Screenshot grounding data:
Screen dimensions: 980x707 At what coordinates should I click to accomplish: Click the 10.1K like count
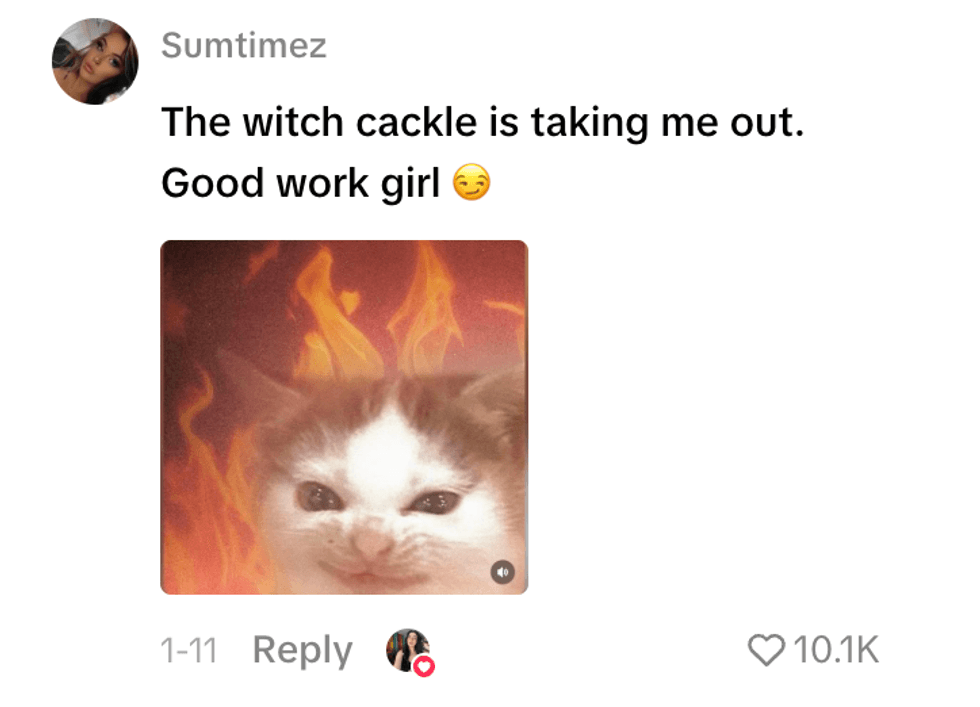tap(836, 650)
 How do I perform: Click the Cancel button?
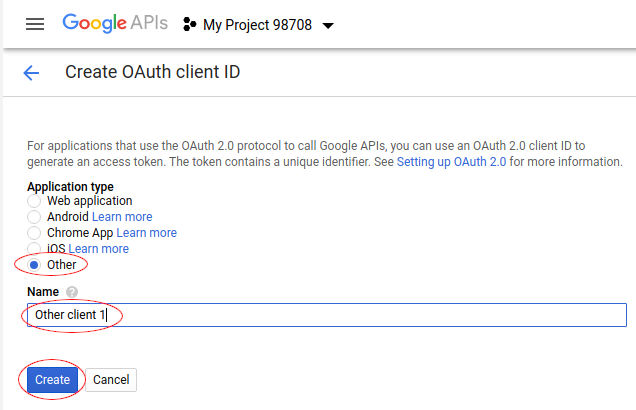point(111,380)
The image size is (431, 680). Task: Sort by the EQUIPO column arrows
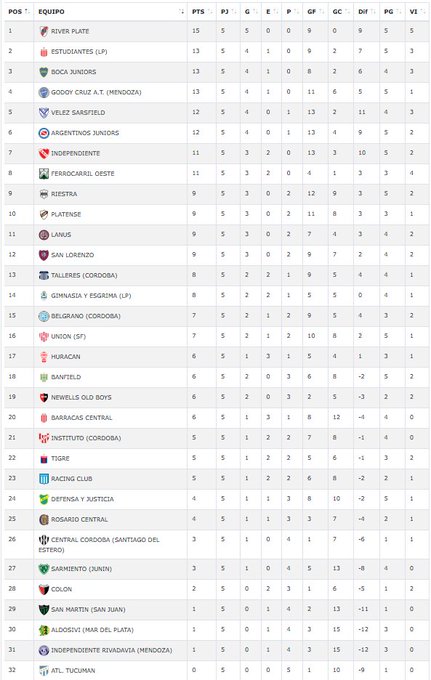click(181, 12)
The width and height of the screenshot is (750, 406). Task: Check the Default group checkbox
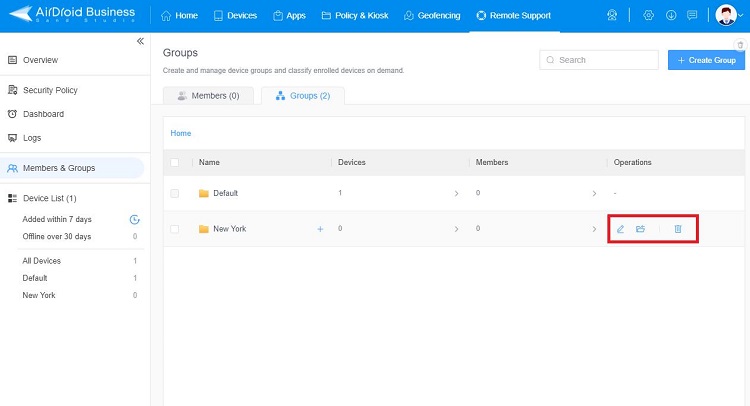coord(175,193)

§ **Action item**
Write out the records shown above exactly, but do not include any images.

§ **Solved exercise**
Screen dimensions: 980x707 At what coordinates should I click to accomplish: Click the 10.1K like count
tap(836, 650)
 How do I perform: Click the Cancel button?
point(111,380)
The image size is (431, 680). Task: Sort by the EQUIPO column arrows
click(181, 12)
The width and height of the screenshot is (750, 406). Task: Check the Default group checkbox
coord(175,193)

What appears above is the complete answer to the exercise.